[Your instructions]:
Continue the osprey account from the point where it stops, after the line on P. h. carolinensis.

[Study text]:
- - - - -

Osprey Pandion haliaetus

  • Order: Accipitriformes
  • Family: Pandionidae
  • Polytypic: 4 subspecies
  • Authors: Alan F. Poole


Geographic Variation

Little geographic variation in plumage or size among North American populations. Caribbean breeders (ridgwayi) noticeably paler on crown and breast than their North American counterparts, appearing almost white-headed and white-breasted and showing little difference between male and female. Occasionally paler individuals, like Caribbean breeders, found breeding in south Florida, where most individuals similar to breeders farther north; these observations suggest, perhaps not surprisingly, possibility of limited interchange between Caribbean and North American populations. In Baja California, Mexico, residents are much like Caribbean birds, with breasts and crowns almost entirely white, and also with white underwing coverts; females slightly but not significantly darker than males in both these populations, so sexes not reliably distinguished (Blanco and Rodriguez-Estrella 1999).

Four subspecies worldwide recognized following Prevost 1983b (as modified in Marchant and Higgins 1993; see below). Australian birds considered most distinctive among all taxa (Prevost 1983b); otherwise quite similar in size and plumage. Identification to subspecies requires birds in Definitive plumage.

P. h. carolinensis:  Breeds in North America, north of Caribbean (see Distribution); winters to South America.

- - - - -

[Given information]:
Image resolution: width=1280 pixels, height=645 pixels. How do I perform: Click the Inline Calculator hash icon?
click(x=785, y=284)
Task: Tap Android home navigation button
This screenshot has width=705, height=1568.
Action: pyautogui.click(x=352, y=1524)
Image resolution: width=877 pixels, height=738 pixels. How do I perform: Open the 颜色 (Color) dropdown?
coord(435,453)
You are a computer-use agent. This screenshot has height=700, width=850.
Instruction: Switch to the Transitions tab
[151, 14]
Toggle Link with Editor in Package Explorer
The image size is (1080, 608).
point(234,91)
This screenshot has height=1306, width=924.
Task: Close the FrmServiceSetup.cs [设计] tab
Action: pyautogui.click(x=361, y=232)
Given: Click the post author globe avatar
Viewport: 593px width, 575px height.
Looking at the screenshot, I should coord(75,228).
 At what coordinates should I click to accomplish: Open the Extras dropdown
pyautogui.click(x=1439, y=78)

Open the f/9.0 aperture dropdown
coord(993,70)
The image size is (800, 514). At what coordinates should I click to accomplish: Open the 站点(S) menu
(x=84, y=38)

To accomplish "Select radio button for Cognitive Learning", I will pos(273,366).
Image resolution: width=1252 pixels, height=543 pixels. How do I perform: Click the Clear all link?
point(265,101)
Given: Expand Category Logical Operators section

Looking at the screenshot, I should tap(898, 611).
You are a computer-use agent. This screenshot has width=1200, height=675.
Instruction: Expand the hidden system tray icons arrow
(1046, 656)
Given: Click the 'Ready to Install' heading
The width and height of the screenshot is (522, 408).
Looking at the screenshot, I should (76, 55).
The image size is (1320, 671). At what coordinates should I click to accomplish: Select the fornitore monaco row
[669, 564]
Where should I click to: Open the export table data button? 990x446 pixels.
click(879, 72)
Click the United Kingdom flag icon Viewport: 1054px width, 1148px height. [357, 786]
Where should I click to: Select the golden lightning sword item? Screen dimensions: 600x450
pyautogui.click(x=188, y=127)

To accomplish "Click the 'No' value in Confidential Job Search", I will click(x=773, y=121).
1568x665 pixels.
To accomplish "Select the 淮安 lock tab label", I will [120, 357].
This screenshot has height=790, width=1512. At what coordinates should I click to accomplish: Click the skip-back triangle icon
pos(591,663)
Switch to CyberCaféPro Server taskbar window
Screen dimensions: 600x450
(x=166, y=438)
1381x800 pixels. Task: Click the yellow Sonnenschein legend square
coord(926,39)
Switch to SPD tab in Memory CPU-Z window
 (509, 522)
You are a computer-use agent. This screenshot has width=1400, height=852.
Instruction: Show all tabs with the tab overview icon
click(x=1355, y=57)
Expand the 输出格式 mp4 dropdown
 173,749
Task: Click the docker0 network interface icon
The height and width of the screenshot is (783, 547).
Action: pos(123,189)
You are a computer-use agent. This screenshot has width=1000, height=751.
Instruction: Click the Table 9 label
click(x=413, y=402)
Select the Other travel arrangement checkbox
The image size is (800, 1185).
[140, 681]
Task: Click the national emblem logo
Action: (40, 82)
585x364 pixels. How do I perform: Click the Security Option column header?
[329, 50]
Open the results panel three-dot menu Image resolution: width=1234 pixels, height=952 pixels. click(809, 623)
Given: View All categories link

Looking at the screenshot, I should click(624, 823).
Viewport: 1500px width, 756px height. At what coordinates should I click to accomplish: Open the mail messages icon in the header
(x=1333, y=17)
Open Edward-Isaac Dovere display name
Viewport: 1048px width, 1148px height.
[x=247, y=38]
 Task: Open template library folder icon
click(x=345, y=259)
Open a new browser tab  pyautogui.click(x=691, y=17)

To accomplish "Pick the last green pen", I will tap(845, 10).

- - - - -

[Expected output]:
P. h. ridgwayi:  Resident in Caribbean from Bahamas and Cuba south to coast of se. Mexico and Belize; not currently found breeding south of southern Belize and Cuba. Underwing primary coverts mostly white with pale brown restricted to distal two-thirds of outer web; head largely white (dark markings reduced on crown and sides of head); breast markings reduced or lacking on both sexes; relatively small (averaging smaller than carolinensis). Often paler brown dorsally (perhaps sun bleaching).

P. h. haliaetus: Breeds in Palearctic (Europe, northwest coast of Africa, and Asia north of the Himalayas); winters to southern Africa, India, and East Indies.

P. h. leucocephalus: Name P. h. cristatus formerly used for this subspecies. Resident breeder in Australia and southwest Pacific (New Guinea west to Celebes and perhaps Java, east and south to New Caledonia and Vanuatu; see details in Poole 1989a and Marchant and Higgins 1993).

Related Species

Evidence from mitochondrial DNA sequence data suggests Osprey belongs within family Accipitridae but diverged enough to be classified in separate subfamily, Pandioninae, with divergence between Osprey and rest of Accipitridae estimated to have occurred 24–30 mya (Seibold and Helbig 1995).